AMD's Eight-Core Bulldozer Processors to Get Massive Cache - Documents.

**mongoled** · 10-25-2010, 10:04 PM

Originally Posted by savantu

Hobby #3. ( IT in general )

How can searching for info be negative? If I want to know when BD is being launched and my previous research pointed out H2 2011 why when I express this, it is perceived as negativity towards AMD ? Simply because I do not believe in the Q1 fairy tales so many are grasping to here ?

I'm not part of the "cheer up" crowd. I do not perceive companies as beings which need encouragement, patting on the back and faith in their future.
I look at the state of things, financial and operational performance, discrepancy between management messages and operations and so on.

I stand by what I write. If I sometimes very rarely edit my posts, that's to temper the ironic/vitriolic content. Members around this forum are particularly sensitive to that. :P I am more of a fan of heated debates.

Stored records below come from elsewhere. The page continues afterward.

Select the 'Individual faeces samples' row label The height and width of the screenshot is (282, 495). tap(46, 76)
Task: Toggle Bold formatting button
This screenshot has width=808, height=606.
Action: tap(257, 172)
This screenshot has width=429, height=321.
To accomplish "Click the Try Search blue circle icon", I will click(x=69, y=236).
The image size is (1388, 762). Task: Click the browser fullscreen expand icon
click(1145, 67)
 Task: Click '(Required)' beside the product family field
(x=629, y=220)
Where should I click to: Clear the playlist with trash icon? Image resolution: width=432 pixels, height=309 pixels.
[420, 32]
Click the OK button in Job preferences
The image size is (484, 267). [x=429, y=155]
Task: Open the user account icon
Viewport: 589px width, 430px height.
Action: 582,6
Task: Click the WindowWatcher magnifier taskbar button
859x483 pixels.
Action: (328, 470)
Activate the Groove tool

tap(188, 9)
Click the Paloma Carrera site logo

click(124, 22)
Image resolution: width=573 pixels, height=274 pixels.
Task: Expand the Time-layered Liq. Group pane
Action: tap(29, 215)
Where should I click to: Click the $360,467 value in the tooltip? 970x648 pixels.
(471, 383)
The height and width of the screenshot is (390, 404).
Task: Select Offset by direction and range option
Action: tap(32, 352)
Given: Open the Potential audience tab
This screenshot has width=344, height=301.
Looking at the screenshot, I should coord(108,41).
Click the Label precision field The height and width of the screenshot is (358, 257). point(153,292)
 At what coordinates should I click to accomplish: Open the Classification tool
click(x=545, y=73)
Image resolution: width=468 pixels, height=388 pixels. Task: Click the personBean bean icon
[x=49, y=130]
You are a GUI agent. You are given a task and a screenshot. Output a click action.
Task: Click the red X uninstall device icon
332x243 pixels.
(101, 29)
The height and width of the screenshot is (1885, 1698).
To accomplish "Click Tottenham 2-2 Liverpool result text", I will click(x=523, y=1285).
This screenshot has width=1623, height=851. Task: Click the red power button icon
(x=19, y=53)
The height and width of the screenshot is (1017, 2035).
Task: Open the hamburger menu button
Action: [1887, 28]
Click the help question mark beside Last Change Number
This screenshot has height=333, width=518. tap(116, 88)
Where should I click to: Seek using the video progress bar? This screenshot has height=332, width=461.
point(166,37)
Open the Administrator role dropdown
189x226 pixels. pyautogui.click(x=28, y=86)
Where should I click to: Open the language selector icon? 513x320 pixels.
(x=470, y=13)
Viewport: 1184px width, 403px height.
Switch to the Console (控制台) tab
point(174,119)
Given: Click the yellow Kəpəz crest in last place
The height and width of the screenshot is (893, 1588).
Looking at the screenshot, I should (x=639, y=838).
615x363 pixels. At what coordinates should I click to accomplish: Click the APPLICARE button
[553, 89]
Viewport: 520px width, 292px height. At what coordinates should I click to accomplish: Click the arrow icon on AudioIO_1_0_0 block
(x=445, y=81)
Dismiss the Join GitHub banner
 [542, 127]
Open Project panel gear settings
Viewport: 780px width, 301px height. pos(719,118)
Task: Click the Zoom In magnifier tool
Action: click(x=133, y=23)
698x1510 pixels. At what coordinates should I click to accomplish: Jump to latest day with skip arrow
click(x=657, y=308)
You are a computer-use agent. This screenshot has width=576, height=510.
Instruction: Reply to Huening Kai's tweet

Thanks for your answers, I am not going to derail this thread anymore

**Dresdenboy** · 10-25-2010, 11:05 PM

To make any estimations, guesses or expectations regarding launch dates a bit less prone to attacks they could simply be improved by adding an error margin (the scientific way). So if I'm expecting a CPU to launch in Q2, but am not that sure about it, I could either say first half or middle of that year or simply Q2 +/- one quarter. If it would finally be Q1, Q2 or Q3, I wouldn't have been wrong

Sure if someone is already expecting a certain month, then naming a quarter could be a way to add an error margin to it. But I don't think, that there are many posters besides John, which are already working with month granularity in their minds regarding BD or Llano.

@John:
Will there any microarchitectural updates on BD at the Financial Analyst Day?

I'm currently collecting data supporting an assumption, that BD might not use the same clock in different parts of a module. This seems to be an interesting concept.

**madcho** · 10-26-2010, 01:00 AM

JF posted a new thing on his blog :

http://blogs.amd.com/work/2010/10/25/the-new-flex-fp/

nothing really new, but interresting reading.

**Calmatory** · 10-26-2010, 01:26 AM

Damn, I need BD now. Blazing fast software rasterization here I come!

**informal** · 10-26-2010, 01:30 AM

I think that with the FMA optimized software ,2P Interlagos will be one uber fast number crunching machine(compiler support should be there by the time it launches).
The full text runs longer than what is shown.